_Texto para ler:_
----

Depois que terminou, vi que o filme – embora com gadgets moderníssimos, tecnologia de ponta – já é antigo, de 1999. Baseia-se num livro de um sujeito chamado Marc Behm, que já havia sido filmado na França por Claude Miller, em 1983; no filme original, Mortelle Randonné, a viúva negra serial killer foi interpretada por ninguém menos que Isabelle Adjani – e, diante de Isabelle Adjani, a gracinha da Ashley Judd é assim, digamos, algo tipo The Monkees comparado aos Beatles, ou Jorge Aragão comparado a Noel Rosa, ou Luiz Ayrão comparado a Caetano Veloso. Michel Serrault fazia o detetive que se apaixona pela sua presa e vira seu anjo da guarda.

Pensando bem, a rigor, este Sedução Fatal é assim uma espécie de filme de quem, em vez de se chapar com um ácido de primeira, engoliu uns cogumelos meio chinfrins, e ficou doidão pela metade.  

“Estranhamente assistível confusão”

Outras opiniões, pelamordedeus.

Leonard Maltin resumiu uma impressão que – interessante, inesperadamente – se parece com a minha. Deu 1 estrela e meia (em 4): “Terrível mas estranhamente assistível confusão com detetive high-tech McGregor seguindo a sensual serial killer Judd através dos Estados Unidos – e apaixonando-se por ela ao longo do processo. Funciona como um videoclip voyeurístico.”

Por que será que os caras conseguem resumir em duas frases o que levo 200 linhas para tentar dizer? É exatamente isso: é uma confusão, é terrível, mas, estranhamente, é assistível – e funciona como um clip.

k.d.lang, a fascinante cantora canadense mais macha que John Wayne, brilha num papel secundário, como uma funcionária de posto chave nas comunicações da embaixada britânica. Grande k.d.lang. Pena que ela não cante no filme.

E esse videoclip voyeurístico vai terminar com a música que o fantasma da filha do protagonista havia cantado, “I wish you love”.

A canção clássica de Trenet, que teve trocentas gravações na bela versão em inglês feita por Albert Beach – por, entre outros, Frank Sinatra, Chet Baker, Dean Martin, Rosemary Clooney, Nancy Wilson, Laura Fygi, Michael Bubble – encerra o filme na voz de Chrissie Hynde, a líder dos Pretenders. Não me pareceu uma gravação especialmente boa – acho Chrissie muito roqueira para uma canção tão suave, tão doçamarga –, mas é bela, de qualquer forma.

----

[Entradas de dados coletadas]
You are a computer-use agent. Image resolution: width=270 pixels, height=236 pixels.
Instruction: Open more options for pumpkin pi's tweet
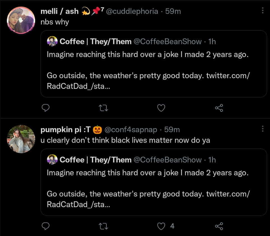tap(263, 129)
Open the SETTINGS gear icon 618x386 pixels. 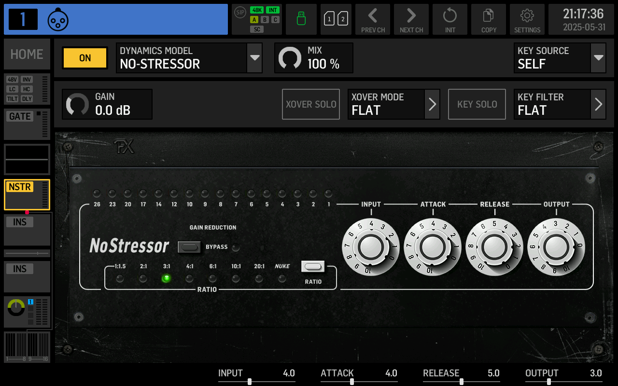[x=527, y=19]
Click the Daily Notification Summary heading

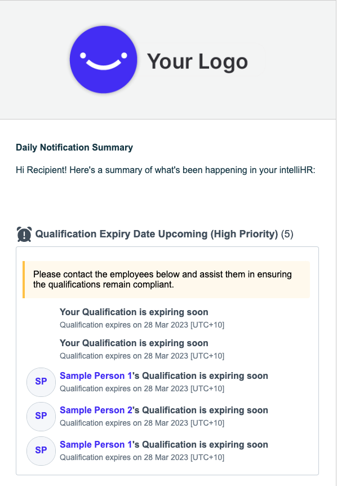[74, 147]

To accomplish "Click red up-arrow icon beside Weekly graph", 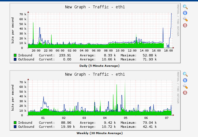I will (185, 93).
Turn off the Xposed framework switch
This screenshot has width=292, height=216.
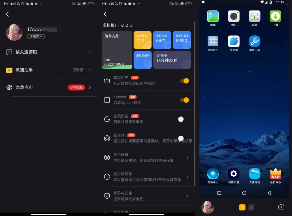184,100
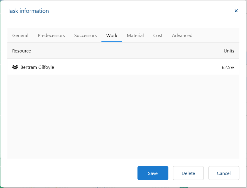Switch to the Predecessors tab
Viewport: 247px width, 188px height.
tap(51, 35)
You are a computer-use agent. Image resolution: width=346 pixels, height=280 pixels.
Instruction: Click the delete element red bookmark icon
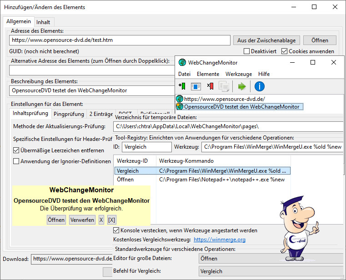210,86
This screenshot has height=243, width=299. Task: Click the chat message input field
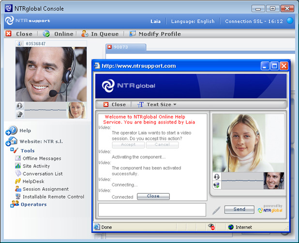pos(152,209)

----

_Explore o material:_
a. Diga se cada frase abaixo está de acordo com o texto sobre Sedução Fatal. Responda sim ou não e cite as palavras do texto que decidem a resposta.
(i) O filme é de 1999.
(ii) Leonard Maltin deu três estrelas ao filme.
(iii) k.d.lang canta no filme.
b. Responda com base no texto sobre Sedução Fatal:
(i) Quem dirigiu a versão filmada na França em 1983?
(ii) Quem fez a versão em inglês da canção de Trenet?
(iii) Na voz de quem a música encerra o filme?
c. Escreva uma continuação para o texto sobre Sedução Fatal a partir do ponto em que ele termina.
As linhas não têm nenhuma relação com o texto sobre Sedução Fatal.

_Respostas em ordem:_
a.
(i) Sim: “já é antigo, de 1999”
(ii) Não: “Deu 1 estrela e meia (em 4)”
(iii) Não: “Pena que ela não cante no filme.”

b.
(i) Claude Miller
(ii) Albert Beach
(iii) Chrissie Hynde, a líder dos Pretenders

c.
Interessante: “I wish you Love” seria usada como encerramento de Terapia do Amor/Prime, de 2005, uma maravilha de comédia romântica, doçamarga como a canção. O final de Terapia de Amor parece ter sido feito para se encaixar no que diz a letra da versão em inglês do clássico de Trenet: caso de amor terminado (e o que se pode dizer, quando termina um caso de amor? porque o amor é a coisa mais triste quando se desfaz), o (ou a) ex-amante deseja para a (ou o) ex-amante tudo de bom na vida. Carinhosamente, delicadamente, doçamargamente, deseja tudo de bom na vida: “I wish you health, and more than wealth, I wish you love”.

Te desejo saúde e, mais do que riqueza, te desejo amor.

Ah, cacilda, o sujeito que escreveu isso merece poltrona especial no céu, à direita do Criador. 

E então, voltando ao filme. Interessante: o que se vê na tela ao som de “I wish you love” é o contrário do que diz a letra da canção.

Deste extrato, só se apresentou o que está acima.